The records below need retyping in full; give them again exactly.

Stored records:
....

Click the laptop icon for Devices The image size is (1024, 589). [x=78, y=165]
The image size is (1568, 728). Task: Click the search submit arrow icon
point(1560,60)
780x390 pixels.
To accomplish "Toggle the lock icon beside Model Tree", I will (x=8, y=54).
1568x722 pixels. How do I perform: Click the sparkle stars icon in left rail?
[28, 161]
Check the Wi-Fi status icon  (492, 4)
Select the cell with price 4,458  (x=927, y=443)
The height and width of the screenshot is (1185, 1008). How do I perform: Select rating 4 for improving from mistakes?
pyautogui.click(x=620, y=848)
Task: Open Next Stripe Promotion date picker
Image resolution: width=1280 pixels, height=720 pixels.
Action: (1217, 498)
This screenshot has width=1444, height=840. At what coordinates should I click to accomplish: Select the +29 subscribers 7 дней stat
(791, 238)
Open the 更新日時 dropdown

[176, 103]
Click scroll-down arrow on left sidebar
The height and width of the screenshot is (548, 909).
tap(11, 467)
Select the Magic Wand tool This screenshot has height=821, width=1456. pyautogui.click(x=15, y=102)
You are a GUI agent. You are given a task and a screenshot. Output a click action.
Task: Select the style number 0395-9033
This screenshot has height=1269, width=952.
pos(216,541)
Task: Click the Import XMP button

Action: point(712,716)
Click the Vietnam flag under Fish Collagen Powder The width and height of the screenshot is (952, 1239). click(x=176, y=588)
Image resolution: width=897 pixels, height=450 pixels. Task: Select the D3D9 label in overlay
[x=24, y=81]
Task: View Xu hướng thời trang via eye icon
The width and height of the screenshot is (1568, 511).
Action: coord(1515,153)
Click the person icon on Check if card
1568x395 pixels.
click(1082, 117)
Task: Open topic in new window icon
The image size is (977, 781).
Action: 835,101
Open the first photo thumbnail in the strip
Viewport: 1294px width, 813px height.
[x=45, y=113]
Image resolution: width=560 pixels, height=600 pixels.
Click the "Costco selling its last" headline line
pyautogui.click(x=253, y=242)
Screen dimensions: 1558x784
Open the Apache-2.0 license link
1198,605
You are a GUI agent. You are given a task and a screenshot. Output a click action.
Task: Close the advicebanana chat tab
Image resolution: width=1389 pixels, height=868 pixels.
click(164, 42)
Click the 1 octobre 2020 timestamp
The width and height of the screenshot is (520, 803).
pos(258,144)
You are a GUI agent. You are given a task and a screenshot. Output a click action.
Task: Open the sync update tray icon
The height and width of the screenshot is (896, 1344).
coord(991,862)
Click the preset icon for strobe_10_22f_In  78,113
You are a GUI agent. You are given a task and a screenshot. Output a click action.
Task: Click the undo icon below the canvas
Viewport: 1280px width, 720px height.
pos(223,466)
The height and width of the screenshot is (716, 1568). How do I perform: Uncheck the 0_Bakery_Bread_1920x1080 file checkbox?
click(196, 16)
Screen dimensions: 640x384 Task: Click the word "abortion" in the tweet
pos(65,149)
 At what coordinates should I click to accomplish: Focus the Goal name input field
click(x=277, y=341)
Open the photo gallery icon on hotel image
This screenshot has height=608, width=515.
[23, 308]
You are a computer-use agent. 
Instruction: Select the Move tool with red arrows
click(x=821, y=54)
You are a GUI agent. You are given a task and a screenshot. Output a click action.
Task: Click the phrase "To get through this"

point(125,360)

....

SOLUTION:
Click the laptop icon for Devices The image size is (1024, 589). [x=78, y=165]
The image size is (1568, 728). Task: Click the search submit arrow icon
point(1560,60)
780x390 pixels.
To accomplish "Toggle the lock icon beside Model Tree", I will (x=8, y=54).
1568x722 pixels. How do I perform: Click the sparkle stars icon in left rail?
[28, 161]
Check the Wi-Fi status icon  (492, 4)
Select the cell with price 4,458  (x=927, y=443)
The height and width of the screenshot is (1185, 1008). How do I perform: Select rating 4 for improving from mistakes?
pyautogui.click(x=620, y=848)
Task: Open Next Stripe Promotion date picker
Image resolution: width=1280 pixels, height=720 pixels.
Action: (1217, 498)
This screenshot has width=1444, height=840. At what coordinates should I click to accomplish: Select the +29 subscribers 7 дней stat
(791, 238)
Open the 更新日時 dropdown

[176, 103]
Click scroll-down arrow on left sidebar
The height and width of the screenshot is (548, 909).
tap(11, 467)
Select the Magic Wand tool This screenshot has height=821, width=1456. pyautogui.click(x=15, y=102)
You are a GUI agent. You are given a task and a screenshot. Output a click action.
Task: Select the style number 0395-9033
This screenshot has height=1269, width=952.
pos(216,541)
Task: Click the Import XMP button

Action: point(712,716)
Click the Vietnam flag under Fish Collagen Powder The width and height of the screenshot is (952, 1239). click(x=176, y=588)
Image resolution: width=897 pixels, height=450 pixels. Task: Select the D3D9 label in overlay
[x=24, y=81]
Task: View Xu hướng thời trang via eye icon
The width and height of the screenshot is (1568, 511).
Action: coord(1515,153)
Click the person icon on Check if card
1568x395 pixels.
click(1082, 117)
Task: Open topic in new window icon
The image size is (977, 781).
Action: 835,101
Open the first photo thumbnail in the strip
Viewport: 1294px width, 813px height.
[x=45, y=113]
Image resolution: width=560 pixels, height=600 pixels.
Click the "Costco selling its last" headline line
pyautogui.click(x=253, y=242)
Screen dimensions: 1558x784
Open the Apache-2.0 license link
1198,605
You are a GUI agent. You are given a task and a screenshot. Output a click action.
Task: Close the advicebanana chat tab
Image resolution: width=1389 pixels, height=868 pixels.
click(164, 42)
Click the 1 octobre 2020 timestamp
The width and height of the screenshot is (520, 803).
pos(258,144)
You are a GUI agent. You are given a task and a screenshot. Output a click action.
Task: Open the sync update tray icon
The height and width of the screenshot is (896, 1344).
coord(991,862)
Click the preset icon for strobe_10_22f_In  78,113
You are a GUI agent. You are given a task and a screenshot. Output a click action.
Task: Click the undo icon below the canvas
Viewport: 1280px width, 720px height.
pos(223,466)
The height and width of the screenshot is (716, 1568). How do I perform: Uncheck the 0_Bakery_Bread_1920x1080 file checkbox?
click(196, 16)
Screen dimensions: 640x384 Task: Click the word "abortion" in the tweet
pos(65,149)
 At what coordinates should I click to accomplish: Focus the Goal name input field
click(x=277, y=341)
Open the photo gallery icon on hotel image
This screenshot has height=608, width=515.
[23, 308]
You are a computer-use agent. 
Instruction: Select the Move tool with red arrows
click(x=821, y=54)
You are a GUI agent. You are given a task and a screenshot. Output a click action.
Task: Click the phrase "To get through this"

point(125,360)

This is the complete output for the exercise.